Prometemos não falar mais de violência nas escolas, mas comentar o plano de segurança específico lançado pelo governo estadual não é, afinal de contas, uma exceção propriamente dita. Então vamos lá.
Já andamos dizendo aqui que não se deveria alterar a rotina das escolas e muito menos adotar medidas que possam prejudicar o ambiente de acolhimento e aprendizado. E que o problema, concretamente, não ocorre com frequência que justifique grandes gastos ou medidas drásticas.
Contudo, observamos que é quase impossível aos titulares de cargos eletivos não apresentarem algum “pacote de medidas” e que alguns andaram defendendo as piores ideias. Que bom que o ES, com uma única ressalva, conseguiu elaborar um plano fugindo dessas armadilhas.
Já defendemos neste espaço a ampliação da Patrulha Escolar, um programa que já foi amplamente estudado e se mostrou barato e eficiente. O Proerd não é exatamente voltado para a violência escolar, mas à prevenção do uso de drogas e, até onde sabemos, nunca foi objeto de uma avaliação científica profunda, mas cabe no embrulho. O uso de câmeras somente ficaria caro se for usado monitoramento humano em tempo real. Todas essas medidas tendem a produzir efeitos muito mais nas pequenas violências diárias, na evasão escolar e no envolvimento com o tráfico, mas isso é muito bom, até porque, não custa repetir, o cotidiano escolar é que deve ser o foco, não episódios absolutamente raros sobre os quais temos pouco controle.
A maior disponibilização de psicólogos e assistentes sociais é outra ideia excelente. Uma medida que tende a melhorar o aprendizado, evitar evasão escolar, reduzir a indisciplina e pequenas agressões etc., sem qualquer efeito adverso. Não vai sair barato, mas é dinheiro bem gasto. Bola na rede e a torcida comemora.
A única bola fora é a sugestão de treinar a comunidade acadêmica, isto é, alunos, professores e funcionários no protocolo “Corra, Se esconda, Lute". Dos EUA vêm os maiores problemas e as piores soluções nesta área; o melhor conselho é fazer tudo ao contrário do que fazem lá. Em todo caso, há dois problemas graves com essa proposta: de um lado, o elevado custo, embora invisível, somado à completa inutilidade; de outro, um efeito colateral perverso e muito mais grave que o próprio risco de agressão.
Não, ninguém vai assinar um cheque para que esses treinamentos sejam oferecidos, mas os policiais encarregados dessa tarefa serão retirados de outras atribuições; os professores e alunos serão retirados de atividades didáticas, e os funcionários, das administrativas.
Seriam muitos “homem-hora” jogados no lixo, porque todo mundo sabe que essa capacitação será rapidamente esquecida por falta de efetivo emprego. De qualquer forma, se e quando acontecer com alguém, a maioria simplesmente vai se deixar levar por seus instintos, ficará muito apavorada para agir racionalmente etc. E os alunos vão se formando e entrando outros, sendo necessário refazer o treinamento o tempo todo, para nada.
O pior, no entanto, é ficar reforçando esse medo irracional de atos que, apesar de monstruosos, são absolutamente improváveis.
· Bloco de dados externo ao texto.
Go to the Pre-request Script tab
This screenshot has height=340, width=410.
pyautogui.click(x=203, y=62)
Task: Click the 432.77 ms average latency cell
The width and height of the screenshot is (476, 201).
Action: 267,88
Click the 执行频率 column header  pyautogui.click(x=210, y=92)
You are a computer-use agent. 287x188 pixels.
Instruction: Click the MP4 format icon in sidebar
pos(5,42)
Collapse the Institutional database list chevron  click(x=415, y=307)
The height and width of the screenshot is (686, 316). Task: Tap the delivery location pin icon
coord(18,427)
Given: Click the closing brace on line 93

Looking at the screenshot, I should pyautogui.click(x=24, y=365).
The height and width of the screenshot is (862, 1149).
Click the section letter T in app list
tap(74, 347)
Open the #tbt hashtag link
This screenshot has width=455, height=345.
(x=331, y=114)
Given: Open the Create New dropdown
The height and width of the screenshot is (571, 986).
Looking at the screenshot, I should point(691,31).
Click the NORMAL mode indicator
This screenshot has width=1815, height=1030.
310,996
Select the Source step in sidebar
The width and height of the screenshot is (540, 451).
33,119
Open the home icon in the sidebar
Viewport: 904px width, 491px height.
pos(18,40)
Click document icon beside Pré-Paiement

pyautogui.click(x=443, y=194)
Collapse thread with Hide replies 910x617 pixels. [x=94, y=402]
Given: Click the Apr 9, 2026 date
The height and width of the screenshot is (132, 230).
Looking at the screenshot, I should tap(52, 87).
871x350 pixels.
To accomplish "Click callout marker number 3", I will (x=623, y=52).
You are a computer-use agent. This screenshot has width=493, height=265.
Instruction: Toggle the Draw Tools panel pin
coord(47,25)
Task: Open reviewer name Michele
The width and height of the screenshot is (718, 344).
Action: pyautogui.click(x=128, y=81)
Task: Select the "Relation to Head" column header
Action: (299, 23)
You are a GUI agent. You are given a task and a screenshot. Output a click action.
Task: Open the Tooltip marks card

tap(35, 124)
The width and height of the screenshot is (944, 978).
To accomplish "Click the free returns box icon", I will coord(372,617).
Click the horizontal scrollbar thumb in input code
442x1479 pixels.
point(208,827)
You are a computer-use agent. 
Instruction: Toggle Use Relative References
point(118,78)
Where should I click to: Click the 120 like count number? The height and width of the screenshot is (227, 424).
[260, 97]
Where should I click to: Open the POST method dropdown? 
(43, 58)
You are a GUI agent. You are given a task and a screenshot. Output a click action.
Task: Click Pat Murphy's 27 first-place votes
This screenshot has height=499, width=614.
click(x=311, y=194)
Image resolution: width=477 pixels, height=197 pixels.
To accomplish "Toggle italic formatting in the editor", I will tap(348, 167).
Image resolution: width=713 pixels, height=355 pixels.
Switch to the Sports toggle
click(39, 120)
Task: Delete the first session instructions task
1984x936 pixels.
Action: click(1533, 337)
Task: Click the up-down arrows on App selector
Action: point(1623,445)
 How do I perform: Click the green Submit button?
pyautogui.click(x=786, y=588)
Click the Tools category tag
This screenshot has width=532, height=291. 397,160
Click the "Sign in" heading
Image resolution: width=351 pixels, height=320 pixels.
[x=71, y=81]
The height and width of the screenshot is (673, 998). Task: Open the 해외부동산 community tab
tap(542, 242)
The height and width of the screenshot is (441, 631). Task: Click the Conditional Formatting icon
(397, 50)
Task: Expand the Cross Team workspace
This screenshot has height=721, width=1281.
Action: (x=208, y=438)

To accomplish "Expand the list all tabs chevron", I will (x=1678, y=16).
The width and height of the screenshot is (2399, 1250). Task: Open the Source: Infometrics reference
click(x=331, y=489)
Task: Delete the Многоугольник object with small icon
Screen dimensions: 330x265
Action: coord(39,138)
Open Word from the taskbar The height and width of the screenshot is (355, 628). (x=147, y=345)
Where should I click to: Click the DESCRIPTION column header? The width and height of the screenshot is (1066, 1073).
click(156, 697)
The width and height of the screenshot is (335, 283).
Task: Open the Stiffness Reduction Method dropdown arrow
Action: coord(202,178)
Isso deixaria as crianças e adolescentes – e mesmo os adultos – em um estado de estresse permanente, prejudicando-os psicologicamente e afetando o aprendizado. As autoridades públicas não devem reforçar o chamado “medo do crime”, não devem ampliar a histeria que esse tema já tende a provocar.
Alguém já ouviu falar dos sobrevivencialistas? Outra ideia de americano entediado que chegou ao Brasil. São pessoas que passam o tempo todo se preparando para o juízo final, para uma hecatombe nuclear da qual eles sejam alguns dos poucos sobreviventes. Vão se treinando, equipando e paramentando para se tornarem personagens de “Mad Max”.
Enquanto o Armaggedon não chega, deixam de viver o presente ou, melhor dizendo, vivenciam no seu dia a dia esses tempos sombrios que nunca chegam. Bem, desde que o façam com seu próprio dinheiro e prejudicando apenas a si mesmos, não temos nada a ver com isso.
Bem, não há razão plausível para que autoridades públicas induzam os alunos a esse estado de vigília permanente, ao medo irracional, a vivenciar uma violência imaginária como se fosse sua rotina. O remédio seria pior que a doença. Vamos torcer para que essa parte do plano de segurança escolar seja esquecida ou pelo menos limitada. E aguardemos os psicólogos, que são uma conceito muito melhor.